Its your only option Most people will be totally cured from depression im a matter of weeks.

I have tried every thing there is and this is the only thing that works.

Dont stop taking it. With out Niacin it is impossible to get better.


One of my best friends just can't seem to get a date. Because of this, he is extremely depressed...and it's been getting worse and worse. He gets frequently depressed, sometimes even if the tiniest thing happens, and as a result, he punches walls, he verbally lashes out at my boyfriend, goes into his room and listens to depressing music...and sometimes he has even talked about suicide...he even says his family has a history of this kind of thing...

My boyfriend and I have talked to him over and over and over again, but nothing seems to help...most of the time when we're talking to him, he just ignores what we're saying and gives us cynical comments. Even if what we say cheers him up, it just happens all over again within a day or two...We're running out of things to say to him.

When the talk of seeking help comes up, he just plain refuses to see a therapist...

I am in desperate need of help...Anything, please...

Thank you.
That Gothic Chick (link)
Get your self some Niacin you can get it at any GNC or vitamin shop.

It is why suicidal patients get better. Look it up.

Its your only option Most people will be totally cured from depression im a matter of weeks.

I have tried every thing there is and this is the only thing that works.

Dont stop taking it. With out Niacin it is impossible to get better.


I am a 17 year old female, im 5'1" and i weigh 105 pounds.. and i know what your probably thinking, average or below average, well im not. Im not calling myself fat, but i do believe im holding more fat than my body should handle. I am happy with my arms, legs and everything because i have a lot of muscle.. my stomach is what bothers me. I feel bloated constantly and im completely embarassed of myself. I feel like i have to constantly suck in and now that summers comming i cant hide behind a hoodie anymore. Ive had frequent thoughts of aneroxia but as i read more into it I completely broke down.
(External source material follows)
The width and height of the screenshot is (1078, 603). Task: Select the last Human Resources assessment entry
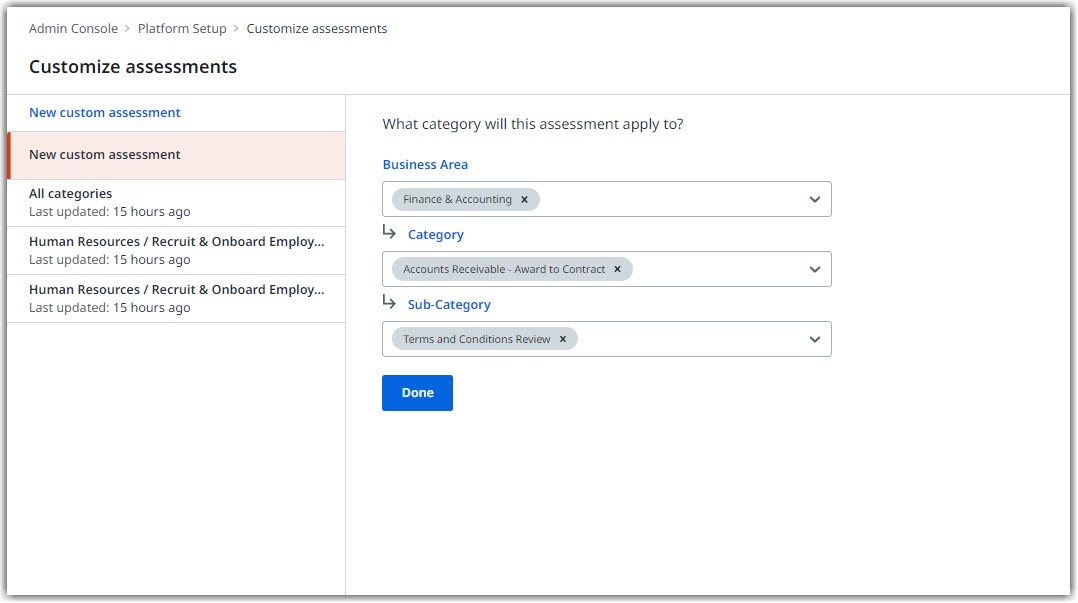click(x=176, y=298)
Im not asking for suicide or for mental health problems but i have no motivation to run on the tredmil or do situps because flat out im lazy. and when i try to lie to my friends when i say im not hungary they say your the perfect wieght your so skinny. but they dont understand how much i try to make myself look thin and it just does not happen. im completely depressed and i feel like i have no intentions on eatting again. and when i tell my parents its like they're not even listening to me. and when i tell my sister she says "yeah your stomach is big" ...im crying and i cant stop please help me...i just need someone to talk to... (link)
Get your self some Niacin you can get it at any GNC or vitamin shop.

It is why suicidal patients get better. Look it up.
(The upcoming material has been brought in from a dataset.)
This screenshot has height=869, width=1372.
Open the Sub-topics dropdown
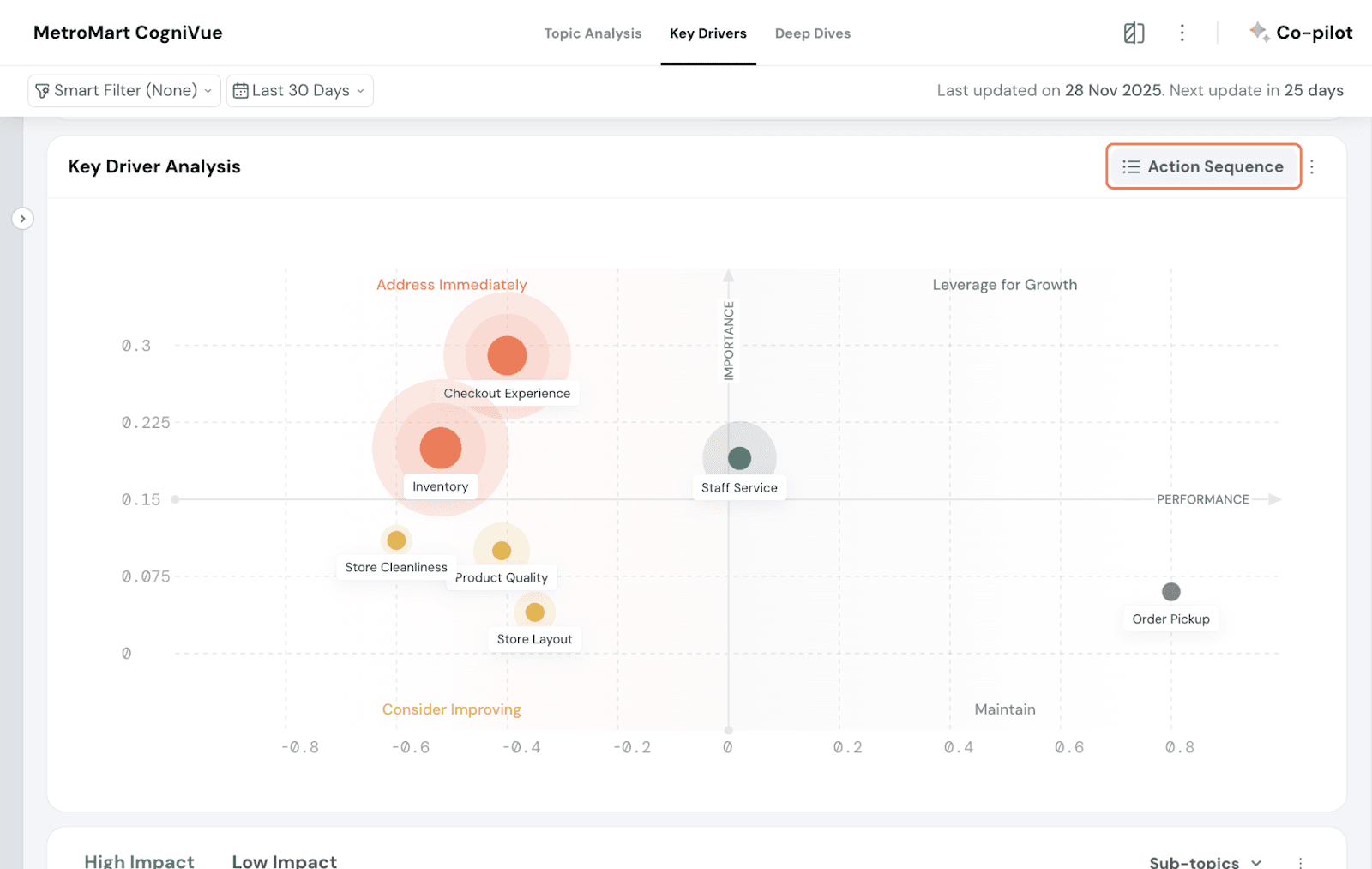[1205, 862]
Its your only option Most people will be totally cured from depression im a matter of weeks.

I have tried every thing there is and this is the only thing that works.

Dont stop taking it. With out Niacin it is impossible to get better.
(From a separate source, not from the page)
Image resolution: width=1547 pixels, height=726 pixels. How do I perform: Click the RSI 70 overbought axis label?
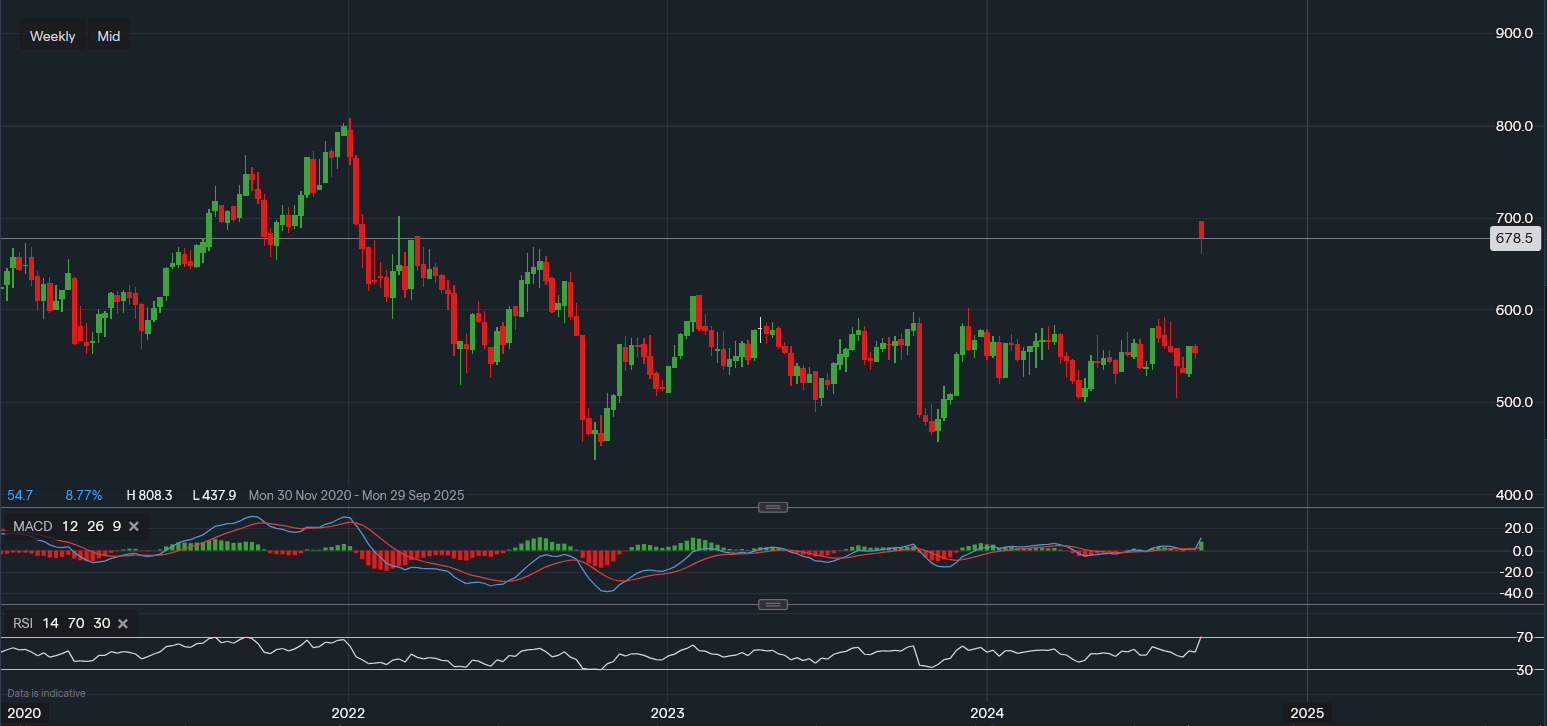1524,637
I cry almost every day for no reason. I'm angry and irritable over the smallest things some days, and other days it's like nothing matters. For the past couple of weeks every time I let my mind wander I end up thinking "wouldn't it be spectacular [I actually use the word spectacular] if I was sure there wasn't an afterlife. Then I could just kill myself" The only thing keeping me from suicide is my conviction that there is an afterlife and I don't want to have to explain myself to a higher entity. I haven't slept more than 20 hours combined in the last 2 weeks. I'm pretty sure I have bipolar disorder, but my parents always think I'm over-reacting. How can I convince them to let me see a psychiatrist? (link)
Get your self some Niacin you can get it at any GNC or vitamin shop.

It is why suicidal patients get better. Look it up.

Its your only option Most people will be totally cured from depression im a matter of weeks.

I have tried every thing there is and this is the only thing that works.

Dont stop taking it. With out Niacin it is impossible to get better.